= Exercise =
List every line in the items below that contains the word "button"; case counts.

_ _ _ _ _ _ _

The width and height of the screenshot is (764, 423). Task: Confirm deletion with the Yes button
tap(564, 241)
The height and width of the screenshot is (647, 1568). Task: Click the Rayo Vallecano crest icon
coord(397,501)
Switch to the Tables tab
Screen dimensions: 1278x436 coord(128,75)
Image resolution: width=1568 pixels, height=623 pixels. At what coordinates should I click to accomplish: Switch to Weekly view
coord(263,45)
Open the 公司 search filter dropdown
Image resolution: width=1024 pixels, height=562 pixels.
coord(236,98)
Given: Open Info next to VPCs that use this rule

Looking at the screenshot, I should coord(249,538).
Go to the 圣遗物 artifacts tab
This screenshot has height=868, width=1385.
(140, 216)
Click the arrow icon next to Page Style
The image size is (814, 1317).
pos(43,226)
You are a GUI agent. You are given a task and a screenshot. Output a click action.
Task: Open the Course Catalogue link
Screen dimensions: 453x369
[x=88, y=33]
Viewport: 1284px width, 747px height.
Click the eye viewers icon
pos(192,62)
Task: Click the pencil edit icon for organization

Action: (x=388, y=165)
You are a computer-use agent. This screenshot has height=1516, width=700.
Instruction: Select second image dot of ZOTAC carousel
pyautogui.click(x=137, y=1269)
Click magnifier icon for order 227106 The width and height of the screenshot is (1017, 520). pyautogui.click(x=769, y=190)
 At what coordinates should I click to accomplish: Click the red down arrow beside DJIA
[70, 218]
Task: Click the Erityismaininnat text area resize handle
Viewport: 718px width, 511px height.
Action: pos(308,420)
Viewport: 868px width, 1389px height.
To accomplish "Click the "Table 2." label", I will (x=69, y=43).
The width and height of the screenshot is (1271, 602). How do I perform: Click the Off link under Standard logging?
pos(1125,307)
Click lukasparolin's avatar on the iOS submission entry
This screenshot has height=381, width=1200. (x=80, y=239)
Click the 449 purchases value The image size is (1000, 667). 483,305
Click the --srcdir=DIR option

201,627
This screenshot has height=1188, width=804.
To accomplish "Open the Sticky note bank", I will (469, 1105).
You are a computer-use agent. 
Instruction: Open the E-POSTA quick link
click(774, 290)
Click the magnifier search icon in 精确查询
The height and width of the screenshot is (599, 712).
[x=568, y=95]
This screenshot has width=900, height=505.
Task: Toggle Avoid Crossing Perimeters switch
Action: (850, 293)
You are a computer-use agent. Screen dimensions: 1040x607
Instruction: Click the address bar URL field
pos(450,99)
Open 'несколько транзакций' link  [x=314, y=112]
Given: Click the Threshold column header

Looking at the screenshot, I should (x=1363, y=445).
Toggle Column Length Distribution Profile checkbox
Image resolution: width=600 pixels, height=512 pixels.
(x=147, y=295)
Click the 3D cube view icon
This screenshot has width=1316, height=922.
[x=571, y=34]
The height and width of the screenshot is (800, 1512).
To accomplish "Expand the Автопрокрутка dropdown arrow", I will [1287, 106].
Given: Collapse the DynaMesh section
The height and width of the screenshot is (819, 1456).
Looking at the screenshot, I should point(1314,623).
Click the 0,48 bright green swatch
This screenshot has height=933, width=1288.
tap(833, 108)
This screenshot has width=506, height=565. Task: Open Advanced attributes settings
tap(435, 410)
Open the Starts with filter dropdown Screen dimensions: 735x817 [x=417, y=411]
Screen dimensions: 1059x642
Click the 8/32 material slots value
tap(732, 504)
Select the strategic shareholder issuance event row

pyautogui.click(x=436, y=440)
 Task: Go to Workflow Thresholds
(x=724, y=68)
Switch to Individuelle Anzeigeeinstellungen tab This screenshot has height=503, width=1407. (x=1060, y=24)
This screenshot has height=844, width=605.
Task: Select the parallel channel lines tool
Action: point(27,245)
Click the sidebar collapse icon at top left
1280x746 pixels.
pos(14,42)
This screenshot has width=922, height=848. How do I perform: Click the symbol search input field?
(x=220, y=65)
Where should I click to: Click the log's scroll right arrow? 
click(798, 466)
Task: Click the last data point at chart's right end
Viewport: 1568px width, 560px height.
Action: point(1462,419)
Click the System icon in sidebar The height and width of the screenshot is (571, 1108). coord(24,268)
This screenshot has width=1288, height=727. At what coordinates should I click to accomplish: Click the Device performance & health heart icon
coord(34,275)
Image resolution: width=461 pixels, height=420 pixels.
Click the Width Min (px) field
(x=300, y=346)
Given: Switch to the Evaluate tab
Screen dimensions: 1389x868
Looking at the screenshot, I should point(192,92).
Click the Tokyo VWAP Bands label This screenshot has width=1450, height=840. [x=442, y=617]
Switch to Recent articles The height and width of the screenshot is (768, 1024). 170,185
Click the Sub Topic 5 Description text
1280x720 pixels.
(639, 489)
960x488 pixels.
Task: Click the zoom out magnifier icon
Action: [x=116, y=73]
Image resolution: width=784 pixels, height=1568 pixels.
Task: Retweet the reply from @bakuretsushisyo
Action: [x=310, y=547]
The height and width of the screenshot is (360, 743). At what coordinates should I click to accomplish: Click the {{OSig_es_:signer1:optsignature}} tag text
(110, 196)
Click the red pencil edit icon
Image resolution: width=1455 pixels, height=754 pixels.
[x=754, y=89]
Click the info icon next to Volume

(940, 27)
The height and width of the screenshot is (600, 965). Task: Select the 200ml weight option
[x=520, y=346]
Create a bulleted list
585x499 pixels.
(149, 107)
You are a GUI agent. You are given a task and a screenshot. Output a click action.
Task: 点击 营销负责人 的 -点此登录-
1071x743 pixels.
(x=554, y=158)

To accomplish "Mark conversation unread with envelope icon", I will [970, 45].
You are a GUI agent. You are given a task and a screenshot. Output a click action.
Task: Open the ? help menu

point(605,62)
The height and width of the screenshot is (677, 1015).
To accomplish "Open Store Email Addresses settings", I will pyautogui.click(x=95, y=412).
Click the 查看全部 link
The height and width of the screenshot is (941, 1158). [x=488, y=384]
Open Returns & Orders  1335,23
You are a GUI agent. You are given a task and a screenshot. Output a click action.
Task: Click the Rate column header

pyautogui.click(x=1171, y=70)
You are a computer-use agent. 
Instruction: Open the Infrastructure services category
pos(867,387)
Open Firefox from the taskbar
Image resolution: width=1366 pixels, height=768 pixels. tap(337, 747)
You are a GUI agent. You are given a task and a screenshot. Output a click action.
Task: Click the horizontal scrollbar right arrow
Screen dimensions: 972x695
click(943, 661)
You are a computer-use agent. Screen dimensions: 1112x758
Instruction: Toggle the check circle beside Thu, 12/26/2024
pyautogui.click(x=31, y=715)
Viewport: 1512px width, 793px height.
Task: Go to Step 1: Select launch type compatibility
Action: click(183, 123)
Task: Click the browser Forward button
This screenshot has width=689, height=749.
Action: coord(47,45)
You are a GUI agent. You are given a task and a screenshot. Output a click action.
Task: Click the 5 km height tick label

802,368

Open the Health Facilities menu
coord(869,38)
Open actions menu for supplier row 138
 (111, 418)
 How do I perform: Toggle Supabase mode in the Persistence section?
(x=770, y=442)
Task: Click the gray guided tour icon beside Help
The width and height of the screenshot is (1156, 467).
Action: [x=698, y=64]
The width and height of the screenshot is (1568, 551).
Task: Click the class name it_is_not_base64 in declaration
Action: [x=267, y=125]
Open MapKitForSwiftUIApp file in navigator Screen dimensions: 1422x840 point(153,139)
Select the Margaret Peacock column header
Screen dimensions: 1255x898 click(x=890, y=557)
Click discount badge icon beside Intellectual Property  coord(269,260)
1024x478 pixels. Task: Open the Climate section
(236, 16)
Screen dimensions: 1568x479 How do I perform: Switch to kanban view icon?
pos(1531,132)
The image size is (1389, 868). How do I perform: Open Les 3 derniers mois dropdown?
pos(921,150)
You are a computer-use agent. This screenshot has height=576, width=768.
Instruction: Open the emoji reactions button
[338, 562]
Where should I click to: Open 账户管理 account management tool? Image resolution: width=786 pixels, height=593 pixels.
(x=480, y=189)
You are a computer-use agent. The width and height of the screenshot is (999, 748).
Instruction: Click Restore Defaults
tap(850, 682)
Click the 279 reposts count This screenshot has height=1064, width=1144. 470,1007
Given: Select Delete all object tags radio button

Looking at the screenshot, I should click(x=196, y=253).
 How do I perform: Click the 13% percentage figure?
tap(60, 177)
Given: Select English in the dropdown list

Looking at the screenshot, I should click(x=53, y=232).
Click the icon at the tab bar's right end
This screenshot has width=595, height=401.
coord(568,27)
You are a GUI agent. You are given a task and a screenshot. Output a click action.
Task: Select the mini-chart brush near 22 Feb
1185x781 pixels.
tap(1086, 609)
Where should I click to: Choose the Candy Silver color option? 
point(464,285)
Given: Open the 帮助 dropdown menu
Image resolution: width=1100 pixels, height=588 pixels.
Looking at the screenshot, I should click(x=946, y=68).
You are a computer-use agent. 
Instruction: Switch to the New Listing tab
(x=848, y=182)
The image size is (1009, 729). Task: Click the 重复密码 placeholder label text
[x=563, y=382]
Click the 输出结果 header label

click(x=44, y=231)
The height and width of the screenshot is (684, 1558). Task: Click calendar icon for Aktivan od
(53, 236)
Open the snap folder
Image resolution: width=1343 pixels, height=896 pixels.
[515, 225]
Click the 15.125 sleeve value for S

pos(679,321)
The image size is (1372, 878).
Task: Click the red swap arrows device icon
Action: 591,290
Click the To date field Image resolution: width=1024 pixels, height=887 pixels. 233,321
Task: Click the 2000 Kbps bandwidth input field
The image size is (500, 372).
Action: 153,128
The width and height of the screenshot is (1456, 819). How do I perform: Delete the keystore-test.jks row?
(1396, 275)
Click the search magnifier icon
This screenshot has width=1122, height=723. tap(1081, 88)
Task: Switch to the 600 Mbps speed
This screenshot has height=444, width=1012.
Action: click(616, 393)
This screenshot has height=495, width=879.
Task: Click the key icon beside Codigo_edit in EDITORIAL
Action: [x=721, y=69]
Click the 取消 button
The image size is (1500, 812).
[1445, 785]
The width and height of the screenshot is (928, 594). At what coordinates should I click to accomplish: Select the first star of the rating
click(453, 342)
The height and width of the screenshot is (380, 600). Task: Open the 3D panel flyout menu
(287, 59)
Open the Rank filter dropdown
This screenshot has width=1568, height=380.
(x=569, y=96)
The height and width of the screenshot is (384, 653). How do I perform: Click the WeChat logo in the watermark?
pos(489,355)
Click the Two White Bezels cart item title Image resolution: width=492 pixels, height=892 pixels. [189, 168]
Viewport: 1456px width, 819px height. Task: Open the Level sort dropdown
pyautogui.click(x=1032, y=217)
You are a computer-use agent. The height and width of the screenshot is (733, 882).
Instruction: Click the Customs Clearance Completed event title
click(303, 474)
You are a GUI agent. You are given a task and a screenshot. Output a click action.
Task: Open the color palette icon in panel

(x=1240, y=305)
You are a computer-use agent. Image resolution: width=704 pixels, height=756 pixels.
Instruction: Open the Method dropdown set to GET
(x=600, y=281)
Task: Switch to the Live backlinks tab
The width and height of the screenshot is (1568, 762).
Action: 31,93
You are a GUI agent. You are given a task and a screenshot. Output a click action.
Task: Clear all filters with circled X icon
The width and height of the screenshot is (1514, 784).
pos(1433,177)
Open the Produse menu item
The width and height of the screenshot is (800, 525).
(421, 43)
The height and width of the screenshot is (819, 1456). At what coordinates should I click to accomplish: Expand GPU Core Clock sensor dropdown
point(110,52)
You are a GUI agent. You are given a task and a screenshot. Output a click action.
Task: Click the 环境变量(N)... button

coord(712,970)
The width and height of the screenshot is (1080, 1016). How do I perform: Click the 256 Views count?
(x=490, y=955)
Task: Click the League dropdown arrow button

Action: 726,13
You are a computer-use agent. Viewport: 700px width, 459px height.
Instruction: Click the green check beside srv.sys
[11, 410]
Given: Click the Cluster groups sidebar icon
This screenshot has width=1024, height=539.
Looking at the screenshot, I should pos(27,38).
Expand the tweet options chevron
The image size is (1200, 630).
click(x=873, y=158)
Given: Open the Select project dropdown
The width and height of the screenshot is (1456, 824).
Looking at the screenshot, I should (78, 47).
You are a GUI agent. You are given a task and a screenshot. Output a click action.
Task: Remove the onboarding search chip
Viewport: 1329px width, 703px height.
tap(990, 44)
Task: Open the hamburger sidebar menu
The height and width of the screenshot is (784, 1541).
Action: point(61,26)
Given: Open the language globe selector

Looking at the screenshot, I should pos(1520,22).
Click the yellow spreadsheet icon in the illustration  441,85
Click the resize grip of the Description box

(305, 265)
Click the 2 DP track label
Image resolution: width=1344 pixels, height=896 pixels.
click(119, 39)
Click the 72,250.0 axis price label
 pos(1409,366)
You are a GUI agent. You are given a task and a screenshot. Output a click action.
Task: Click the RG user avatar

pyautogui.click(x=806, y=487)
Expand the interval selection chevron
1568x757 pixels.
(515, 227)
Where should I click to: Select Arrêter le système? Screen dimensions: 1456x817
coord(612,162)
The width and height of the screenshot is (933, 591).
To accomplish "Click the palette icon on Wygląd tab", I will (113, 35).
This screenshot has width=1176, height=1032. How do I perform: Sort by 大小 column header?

_ _ _ _ _ _ _

= Expected output =
The width and height of the screenshot is (764, 423). Task: Confirm deletion with the Yes button
Task: Click the browser Forward button
Instruction: Open the emoji reactions button
Given: Select Delete all object tags radio button
Click the 取消 button
Task: Click the 环境变量(N)... button
Task: Click the League dropdown arrow button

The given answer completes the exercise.